There were other compromises associated with living in central London if, as ours was, your housing budget was limited to a scant quarter million. You might need to live on a street where you occasionally see a man relieving himself behind the dumpsters on the corner or be neighbors with a house full of squatters on the premises of a former Conservative Club, sign and irony still intact. You might wonder what that lady in a miniskirt and a cropped fur coat is doing talking to that gentleman when you leave the house for an early morning jog, or, just once, be greeted by a large yellow sign asking if you know anything about the body dumped in the canal as you decide it’s best to upgrade your jog to a sprint along the tow path. And if you’re young enough, you can probably dismiss these kinds of things as quirky and colorful, the very fiber of your bohemian urban life. But we were old enough to realize that D’s recent modest inheritance—enough to give us some additional square-footage in our current London neighborhood, but not to deliver us into the genteel reaches of, say, Kensington and Chelsea—was well spent on a cottage in the country, if only for weekends. And the truth was we were both partial to the idea of a weekend house.

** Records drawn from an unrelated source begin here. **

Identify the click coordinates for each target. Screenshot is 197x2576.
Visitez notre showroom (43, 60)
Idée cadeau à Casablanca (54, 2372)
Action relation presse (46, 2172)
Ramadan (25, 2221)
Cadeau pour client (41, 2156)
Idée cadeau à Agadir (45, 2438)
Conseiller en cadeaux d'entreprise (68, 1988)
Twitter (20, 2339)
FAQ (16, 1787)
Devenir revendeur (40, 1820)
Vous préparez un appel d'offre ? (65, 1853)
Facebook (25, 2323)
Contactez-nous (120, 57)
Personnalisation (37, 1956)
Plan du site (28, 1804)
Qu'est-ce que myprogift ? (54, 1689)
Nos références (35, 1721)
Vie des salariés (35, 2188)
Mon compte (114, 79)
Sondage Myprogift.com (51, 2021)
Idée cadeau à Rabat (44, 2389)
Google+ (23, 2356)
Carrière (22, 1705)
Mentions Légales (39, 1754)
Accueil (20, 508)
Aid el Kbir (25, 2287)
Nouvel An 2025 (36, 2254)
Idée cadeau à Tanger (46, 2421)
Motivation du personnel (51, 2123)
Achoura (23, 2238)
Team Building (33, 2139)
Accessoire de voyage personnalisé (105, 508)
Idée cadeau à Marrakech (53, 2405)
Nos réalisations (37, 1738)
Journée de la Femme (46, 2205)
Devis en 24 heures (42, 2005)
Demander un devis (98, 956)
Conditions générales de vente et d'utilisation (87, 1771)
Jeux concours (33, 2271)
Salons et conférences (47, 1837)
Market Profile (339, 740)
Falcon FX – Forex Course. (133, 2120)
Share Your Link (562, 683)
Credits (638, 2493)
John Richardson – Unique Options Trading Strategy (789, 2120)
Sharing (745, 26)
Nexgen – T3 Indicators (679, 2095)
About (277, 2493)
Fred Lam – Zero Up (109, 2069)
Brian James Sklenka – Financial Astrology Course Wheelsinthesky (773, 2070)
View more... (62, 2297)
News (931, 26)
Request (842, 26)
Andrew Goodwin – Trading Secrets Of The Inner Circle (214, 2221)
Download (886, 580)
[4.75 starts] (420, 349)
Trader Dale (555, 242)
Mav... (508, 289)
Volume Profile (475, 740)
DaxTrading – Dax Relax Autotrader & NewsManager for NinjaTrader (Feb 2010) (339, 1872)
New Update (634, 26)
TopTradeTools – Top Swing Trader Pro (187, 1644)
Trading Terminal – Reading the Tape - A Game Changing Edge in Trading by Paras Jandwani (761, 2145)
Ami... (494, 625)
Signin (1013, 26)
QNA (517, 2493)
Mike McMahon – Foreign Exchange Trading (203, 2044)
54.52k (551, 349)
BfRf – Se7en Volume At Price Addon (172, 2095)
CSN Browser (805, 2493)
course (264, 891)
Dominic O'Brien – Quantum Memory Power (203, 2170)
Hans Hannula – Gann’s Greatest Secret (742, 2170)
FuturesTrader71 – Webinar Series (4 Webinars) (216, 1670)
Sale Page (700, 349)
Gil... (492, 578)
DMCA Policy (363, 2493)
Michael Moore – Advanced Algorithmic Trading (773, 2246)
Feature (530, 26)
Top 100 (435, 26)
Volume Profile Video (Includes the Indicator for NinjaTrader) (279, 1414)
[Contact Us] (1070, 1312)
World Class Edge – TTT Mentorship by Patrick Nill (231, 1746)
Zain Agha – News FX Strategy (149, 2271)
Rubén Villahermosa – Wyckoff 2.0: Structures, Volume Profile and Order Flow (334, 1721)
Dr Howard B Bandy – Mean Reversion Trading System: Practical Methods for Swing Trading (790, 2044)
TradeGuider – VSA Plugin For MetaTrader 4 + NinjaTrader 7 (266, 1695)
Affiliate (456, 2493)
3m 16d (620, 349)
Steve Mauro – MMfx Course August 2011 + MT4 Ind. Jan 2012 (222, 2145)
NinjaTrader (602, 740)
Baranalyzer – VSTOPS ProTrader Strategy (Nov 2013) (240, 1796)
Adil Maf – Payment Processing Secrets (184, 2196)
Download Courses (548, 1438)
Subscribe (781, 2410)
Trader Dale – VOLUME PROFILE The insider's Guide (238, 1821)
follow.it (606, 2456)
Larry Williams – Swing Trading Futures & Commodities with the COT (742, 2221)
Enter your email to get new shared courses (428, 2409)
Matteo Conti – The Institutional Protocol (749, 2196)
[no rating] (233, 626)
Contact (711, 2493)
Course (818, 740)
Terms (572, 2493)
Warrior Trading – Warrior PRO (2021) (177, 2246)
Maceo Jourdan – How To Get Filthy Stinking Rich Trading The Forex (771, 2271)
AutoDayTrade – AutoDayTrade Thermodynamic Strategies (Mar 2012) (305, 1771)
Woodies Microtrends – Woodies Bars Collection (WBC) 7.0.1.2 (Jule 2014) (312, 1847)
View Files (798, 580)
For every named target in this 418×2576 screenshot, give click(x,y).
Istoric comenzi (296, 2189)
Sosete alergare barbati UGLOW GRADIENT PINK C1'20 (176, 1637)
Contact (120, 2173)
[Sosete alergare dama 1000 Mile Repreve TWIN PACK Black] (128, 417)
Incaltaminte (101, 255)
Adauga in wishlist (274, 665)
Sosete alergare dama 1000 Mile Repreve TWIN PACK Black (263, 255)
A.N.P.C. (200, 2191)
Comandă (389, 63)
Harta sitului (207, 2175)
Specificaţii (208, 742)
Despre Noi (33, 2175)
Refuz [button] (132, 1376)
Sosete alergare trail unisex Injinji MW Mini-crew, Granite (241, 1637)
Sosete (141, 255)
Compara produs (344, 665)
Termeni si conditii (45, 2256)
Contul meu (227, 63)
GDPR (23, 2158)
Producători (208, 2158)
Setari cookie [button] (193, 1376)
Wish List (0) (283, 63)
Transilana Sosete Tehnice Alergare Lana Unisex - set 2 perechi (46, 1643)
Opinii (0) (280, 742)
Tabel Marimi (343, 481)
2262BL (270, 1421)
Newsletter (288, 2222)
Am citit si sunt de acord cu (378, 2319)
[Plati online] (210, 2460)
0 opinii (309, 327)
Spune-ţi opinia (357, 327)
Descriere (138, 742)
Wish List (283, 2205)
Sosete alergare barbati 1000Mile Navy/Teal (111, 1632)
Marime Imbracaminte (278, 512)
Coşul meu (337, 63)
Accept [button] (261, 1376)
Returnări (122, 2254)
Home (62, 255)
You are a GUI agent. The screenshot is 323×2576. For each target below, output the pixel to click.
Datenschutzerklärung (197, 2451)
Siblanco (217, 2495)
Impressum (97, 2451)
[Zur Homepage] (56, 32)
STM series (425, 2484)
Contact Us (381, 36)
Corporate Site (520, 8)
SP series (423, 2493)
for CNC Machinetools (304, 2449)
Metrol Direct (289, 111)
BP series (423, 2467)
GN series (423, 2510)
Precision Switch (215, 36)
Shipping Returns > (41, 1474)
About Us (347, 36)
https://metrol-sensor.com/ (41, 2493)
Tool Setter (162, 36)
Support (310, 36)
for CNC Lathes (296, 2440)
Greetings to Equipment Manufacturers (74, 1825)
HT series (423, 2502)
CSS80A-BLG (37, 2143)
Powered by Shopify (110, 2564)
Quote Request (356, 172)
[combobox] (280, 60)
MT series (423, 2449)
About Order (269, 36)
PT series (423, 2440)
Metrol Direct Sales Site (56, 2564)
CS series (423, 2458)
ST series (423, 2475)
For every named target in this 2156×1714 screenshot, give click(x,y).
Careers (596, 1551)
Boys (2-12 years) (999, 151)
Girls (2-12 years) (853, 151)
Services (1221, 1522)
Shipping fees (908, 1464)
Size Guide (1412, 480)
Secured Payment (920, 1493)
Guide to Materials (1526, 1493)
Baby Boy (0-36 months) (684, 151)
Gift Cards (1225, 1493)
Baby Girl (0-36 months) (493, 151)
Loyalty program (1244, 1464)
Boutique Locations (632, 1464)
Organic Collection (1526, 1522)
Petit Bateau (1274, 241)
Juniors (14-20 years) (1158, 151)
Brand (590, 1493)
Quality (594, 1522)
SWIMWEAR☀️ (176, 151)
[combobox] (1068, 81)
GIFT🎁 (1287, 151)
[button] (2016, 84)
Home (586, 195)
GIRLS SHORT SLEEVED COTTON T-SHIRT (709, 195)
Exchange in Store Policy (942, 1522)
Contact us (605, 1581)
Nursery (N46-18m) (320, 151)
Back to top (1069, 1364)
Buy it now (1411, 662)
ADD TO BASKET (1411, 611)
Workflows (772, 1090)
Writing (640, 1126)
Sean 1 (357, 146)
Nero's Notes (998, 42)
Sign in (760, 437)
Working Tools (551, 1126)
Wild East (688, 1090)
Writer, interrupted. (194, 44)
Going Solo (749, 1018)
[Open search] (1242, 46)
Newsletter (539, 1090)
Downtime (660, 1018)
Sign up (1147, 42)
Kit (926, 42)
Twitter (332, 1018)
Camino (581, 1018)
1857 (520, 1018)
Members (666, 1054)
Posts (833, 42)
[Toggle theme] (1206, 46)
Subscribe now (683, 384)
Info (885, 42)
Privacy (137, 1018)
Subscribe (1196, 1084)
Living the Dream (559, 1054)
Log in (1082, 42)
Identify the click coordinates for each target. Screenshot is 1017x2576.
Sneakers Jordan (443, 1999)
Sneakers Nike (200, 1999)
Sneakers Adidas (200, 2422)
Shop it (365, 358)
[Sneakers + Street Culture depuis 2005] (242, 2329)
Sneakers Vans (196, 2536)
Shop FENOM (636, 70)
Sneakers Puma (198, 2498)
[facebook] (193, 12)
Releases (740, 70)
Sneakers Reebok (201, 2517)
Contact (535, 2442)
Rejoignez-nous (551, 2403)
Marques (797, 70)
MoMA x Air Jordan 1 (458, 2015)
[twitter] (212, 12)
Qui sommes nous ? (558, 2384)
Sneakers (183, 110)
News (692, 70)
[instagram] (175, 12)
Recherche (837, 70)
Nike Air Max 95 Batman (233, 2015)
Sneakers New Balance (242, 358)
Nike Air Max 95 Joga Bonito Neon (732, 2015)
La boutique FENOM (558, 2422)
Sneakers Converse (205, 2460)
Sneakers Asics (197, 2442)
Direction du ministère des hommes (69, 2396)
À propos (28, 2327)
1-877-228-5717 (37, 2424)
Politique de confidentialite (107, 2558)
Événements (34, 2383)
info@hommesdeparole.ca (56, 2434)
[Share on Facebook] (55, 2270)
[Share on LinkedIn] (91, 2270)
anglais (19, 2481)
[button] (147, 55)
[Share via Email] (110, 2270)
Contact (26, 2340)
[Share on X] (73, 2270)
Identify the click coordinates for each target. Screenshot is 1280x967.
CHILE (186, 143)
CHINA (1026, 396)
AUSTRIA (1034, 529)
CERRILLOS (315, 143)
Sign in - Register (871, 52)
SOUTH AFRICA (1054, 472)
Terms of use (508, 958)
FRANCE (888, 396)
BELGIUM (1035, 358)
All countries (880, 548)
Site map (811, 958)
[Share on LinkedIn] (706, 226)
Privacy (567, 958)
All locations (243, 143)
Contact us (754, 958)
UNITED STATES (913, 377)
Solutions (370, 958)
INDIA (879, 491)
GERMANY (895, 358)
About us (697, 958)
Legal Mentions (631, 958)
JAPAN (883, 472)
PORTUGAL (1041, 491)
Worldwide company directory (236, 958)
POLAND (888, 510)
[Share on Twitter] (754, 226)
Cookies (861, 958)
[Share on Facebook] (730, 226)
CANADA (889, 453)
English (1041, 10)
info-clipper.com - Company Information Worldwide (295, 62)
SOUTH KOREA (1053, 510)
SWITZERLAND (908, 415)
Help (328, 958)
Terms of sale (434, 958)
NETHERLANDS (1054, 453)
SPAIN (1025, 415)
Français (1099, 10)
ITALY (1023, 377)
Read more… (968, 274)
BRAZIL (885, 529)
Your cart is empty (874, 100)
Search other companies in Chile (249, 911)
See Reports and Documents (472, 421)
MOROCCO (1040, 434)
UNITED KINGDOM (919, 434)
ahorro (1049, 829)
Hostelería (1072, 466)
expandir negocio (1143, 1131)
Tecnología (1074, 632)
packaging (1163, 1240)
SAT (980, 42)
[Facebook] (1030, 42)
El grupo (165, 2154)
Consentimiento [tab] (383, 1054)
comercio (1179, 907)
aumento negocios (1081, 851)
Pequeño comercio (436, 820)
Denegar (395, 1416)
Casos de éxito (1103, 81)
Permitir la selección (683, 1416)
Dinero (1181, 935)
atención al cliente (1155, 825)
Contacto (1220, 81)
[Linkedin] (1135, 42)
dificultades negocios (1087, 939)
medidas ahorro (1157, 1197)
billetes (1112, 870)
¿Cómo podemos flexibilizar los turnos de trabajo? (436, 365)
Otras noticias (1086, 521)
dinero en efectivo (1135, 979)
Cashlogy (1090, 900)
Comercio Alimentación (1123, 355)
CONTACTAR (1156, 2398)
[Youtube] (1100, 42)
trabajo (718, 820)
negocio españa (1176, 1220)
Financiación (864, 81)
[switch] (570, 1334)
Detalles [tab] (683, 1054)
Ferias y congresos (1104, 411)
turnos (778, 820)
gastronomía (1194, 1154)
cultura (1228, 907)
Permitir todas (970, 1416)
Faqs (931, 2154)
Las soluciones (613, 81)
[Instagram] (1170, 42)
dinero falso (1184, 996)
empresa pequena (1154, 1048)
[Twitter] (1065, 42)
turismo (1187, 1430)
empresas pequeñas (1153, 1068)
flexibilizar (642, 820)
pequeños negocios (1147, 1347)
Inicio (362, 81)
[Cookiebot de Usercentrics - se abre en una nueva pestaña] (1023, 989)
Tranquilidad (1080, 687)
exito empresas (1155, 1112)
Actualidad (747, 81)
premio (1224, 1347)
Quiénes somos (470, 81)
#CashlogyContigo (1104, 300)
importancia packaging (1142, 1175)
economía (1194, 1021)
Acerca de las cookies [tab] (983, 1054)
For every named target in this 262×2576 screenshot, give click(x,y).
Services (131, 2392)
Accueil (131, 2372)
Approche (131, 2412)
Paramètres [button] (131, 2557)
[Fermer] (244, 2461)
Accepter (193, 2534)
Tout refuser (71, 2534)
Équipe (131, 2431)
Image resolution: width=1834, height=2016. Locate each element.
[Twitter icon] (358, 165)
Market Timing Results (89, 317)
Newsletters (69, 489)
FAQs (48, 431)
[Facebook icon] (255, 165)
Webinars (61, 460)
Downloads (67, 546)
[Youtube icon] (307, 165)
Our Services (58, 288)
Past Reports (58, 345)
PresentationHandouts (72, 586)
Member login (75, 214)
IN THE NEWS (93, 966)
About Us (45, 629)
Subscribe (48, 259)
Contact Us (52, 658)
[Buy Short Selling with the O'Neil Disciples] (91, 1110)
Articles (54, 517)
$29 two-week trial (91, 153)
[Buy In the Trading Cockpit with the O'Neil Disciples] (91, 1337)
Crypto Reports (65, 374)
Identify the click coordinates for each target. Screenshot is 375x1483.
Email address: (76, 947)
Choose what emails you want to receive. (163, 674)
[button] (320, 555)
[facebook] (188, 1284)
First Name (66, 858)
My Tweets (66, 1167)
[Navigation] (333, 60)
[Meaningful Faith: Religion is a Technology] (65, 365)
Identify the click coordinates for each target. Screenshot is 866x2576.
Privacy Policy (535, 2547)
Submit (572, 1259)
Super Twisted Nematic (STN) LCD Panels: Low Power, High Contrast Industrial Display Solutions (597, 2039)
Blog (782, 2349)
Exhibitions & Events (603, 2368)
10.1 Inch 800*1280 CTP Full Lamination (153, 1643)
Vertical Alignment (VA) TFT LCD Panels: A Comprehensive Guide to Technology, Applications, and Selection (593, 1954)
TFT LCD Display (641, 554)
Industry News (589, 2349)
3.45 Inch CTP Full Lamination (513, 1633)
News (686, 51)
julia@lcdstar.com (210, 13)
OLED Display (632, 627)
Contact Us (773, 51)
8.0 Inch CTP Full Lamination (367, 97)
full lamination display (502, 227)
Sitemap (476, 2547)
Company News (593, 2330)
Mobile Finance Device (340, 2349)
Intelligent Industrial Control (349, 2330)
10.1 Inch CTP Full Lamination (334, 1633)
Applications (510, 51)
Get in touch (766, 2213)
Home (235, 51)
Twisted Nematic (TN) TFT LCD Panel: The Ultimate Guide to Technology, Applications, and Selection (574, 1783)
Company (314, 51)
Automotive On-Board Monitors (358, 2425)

Weekend house. It had a certain ring to it that was pleasing to the pretensions of our middle-class ears. Nobody had a weekend home where I grew up in Florida, presumably because we all already lived near the beach. The only people I had ever heard of with weekend homes were New Yorkers fleeing to the Hamptons, which seemed suitably glamorous. D. grew up in Liverpool in a middle-class home turned working class by his father’s penchant for drinking his salary. In that universe, a weekend home in the country was beyond imagination. And so we chose it, a recently flooded, two-hundred-year-old cottage without central heating, ninety miles away from London where we worked and lived. There was lots of time to change our minds while the place was drying out, but just before Christmas that year we spent our first night in our very own rural idyll.